On n’a pas encore discuté du service qu’on obtient en retour. Je ne sais pas pour vous, mais moi, je ne me suis jamais réveillé en sursaut durant la nuit en me demandant « Diable, quelle est ma cote de crédit? ». Je ne ressens pas le besoin de connaître à tout instant cette information, à plus forte raison lorsque, sachant qu’elle ne correspond pas au score transmis aux prêteurs, son utilité est des plus contestables.
L’abonné a aussi droit à un service de veille qui l’avertira lorsque des changements importants affecteront son dossier afin de prévenir le vol d’identité, autant dire jamais. Equifax offre en outre une « assurance vol d’identité ». Je n’ai pas analysé la police offerte, mais qu’importe, sur l’échelle des priorités, ce produit est loin des sommets. Je dirais qu’il se situe au niveau des marmottes, sous terre.
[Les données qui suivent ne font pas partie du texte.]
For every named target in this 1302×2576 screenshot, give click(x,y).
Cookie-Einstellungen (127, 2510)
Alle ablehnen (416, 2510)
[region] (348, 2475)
Les banques assument les frais les plus fréquents de ce genre de délit, soit les fraudes sur les cartes de crédit.
TransUnion pour sa part offre des « outils puissants » qui permettent de connaître « l’impact de votre dette sur vos finances avec votre rapport de dette au revenu » (ouf!).
Excel aussi est puissant, bien plus puissant que nécessaire pour effectuer ce petit calcul qu’un élève du secondaire peut faire à la mitaine.
Les deux agences prétendent vouloir vous aider à améliorer votre situation financière. La meilleure décision à cet égard consiste d’abord à ignorer leur offre. Vous pouvez obtenir gratuitement toute l’information de votre dossier de crédit en en faisant la demande sur le site d’Equifax, mais le dossier vous parviendra par la poste. Cela suffit pour vérifier si votre dossier ne contient pas d’erreurs ou des anomalies et pour demander des corrections si nécessaire.
Par contre, ce service gratuit ne vous donnera pas accès à votre score. Si vous y tenez, vous pouvez aussi l’obtenir sans frais sur le site de ratehub.ca. Et cela n’assure en rien les conditions auxquelles vous pourrez emprunter.